_Problem requirements_
The entries below contain a line with "The width and height of the screenshot is (644, 363)." and a line with "Screen dimensions: 868x424". Quote exactly those two lines and all lines between them.

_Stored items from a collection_
........

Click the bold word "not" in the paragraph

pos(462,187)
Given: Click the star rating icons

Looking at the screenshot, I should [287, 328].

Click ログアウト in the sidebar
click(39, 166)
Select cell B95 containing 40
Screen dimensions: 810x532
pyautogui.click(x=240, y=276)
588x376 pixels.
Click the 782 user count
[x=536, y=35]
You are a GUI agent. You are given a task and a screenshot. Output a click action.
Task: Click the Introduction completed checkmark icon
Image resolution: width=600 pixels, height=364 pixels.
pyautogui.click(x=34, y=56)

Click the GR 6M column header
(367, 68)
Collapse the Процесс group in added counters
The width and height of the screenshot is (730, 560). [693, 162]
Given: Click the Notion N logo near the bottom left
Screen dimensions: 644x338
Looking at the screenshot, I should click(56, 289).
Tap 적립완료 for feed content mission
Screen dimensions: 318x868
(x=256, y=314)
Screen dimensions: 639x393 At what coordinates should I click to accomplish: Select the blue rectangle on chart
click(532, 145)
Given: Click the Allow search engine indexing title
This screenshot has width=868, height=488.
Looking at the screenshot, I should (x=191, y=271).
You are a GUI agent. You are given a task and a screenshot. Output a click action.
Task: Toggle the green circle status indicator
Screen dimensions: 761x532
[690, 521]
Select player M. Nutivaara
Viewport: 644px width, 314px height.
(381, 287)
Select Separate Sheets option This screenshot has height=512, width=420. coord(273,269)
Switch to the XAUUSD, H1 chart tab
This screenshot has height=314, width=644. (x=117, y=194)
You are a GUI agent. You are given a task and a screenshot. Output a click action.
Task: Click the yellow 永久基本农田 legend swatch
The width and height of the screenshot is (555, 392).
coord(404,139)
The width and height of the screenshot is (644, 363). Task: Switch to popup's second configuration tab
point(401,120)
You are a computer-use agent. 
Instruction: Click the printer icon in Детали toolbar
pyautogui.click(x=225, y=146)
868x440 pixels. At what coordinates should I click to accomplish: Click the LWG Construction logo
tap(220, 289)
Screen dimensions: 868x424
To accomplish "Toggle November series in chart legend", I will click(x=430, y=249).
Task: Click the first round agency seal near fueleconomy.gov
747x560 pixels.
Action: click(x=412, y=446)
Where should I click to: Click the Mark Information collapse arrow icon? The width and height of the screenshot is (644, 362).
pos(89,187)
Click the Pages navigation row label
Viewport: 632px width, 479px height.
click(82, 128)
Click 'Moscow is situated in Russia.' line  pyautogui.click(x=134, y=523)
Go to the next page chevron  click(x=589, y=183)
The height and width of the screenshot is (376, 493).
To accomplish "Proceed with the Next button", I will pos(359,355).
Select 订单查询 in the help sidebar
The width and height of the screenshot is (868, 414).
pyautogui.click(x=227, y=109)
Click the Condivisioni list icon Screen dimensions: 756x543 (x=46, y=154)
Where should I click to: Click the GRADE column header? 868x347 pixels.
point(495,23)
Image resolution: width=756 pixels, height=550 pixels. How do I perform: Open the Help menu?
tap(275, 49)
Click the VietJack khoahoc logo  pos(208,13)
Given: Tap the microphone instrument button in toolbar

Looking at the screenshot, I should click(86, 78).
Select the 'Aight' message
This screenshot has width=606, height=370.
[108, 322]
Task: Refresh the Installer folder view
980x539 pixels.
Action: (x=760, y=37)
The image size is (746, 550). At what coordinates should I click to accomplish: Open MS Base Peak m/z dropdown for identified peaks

........

_Answer section_
The width and height of the screenshot is (644, 363). Task: Switch to popup's second configuration tab
point(401,120)
You are a computer-use agent. 
Instruction: Click the printer icon in Детали toolbar
pyautogui.click(x=225, y=146)
868x440 pixels. At what coordinates should I click to accomplish: Click the LWG Construction logo
tap(220, 289)
Screen dimensions: 868x424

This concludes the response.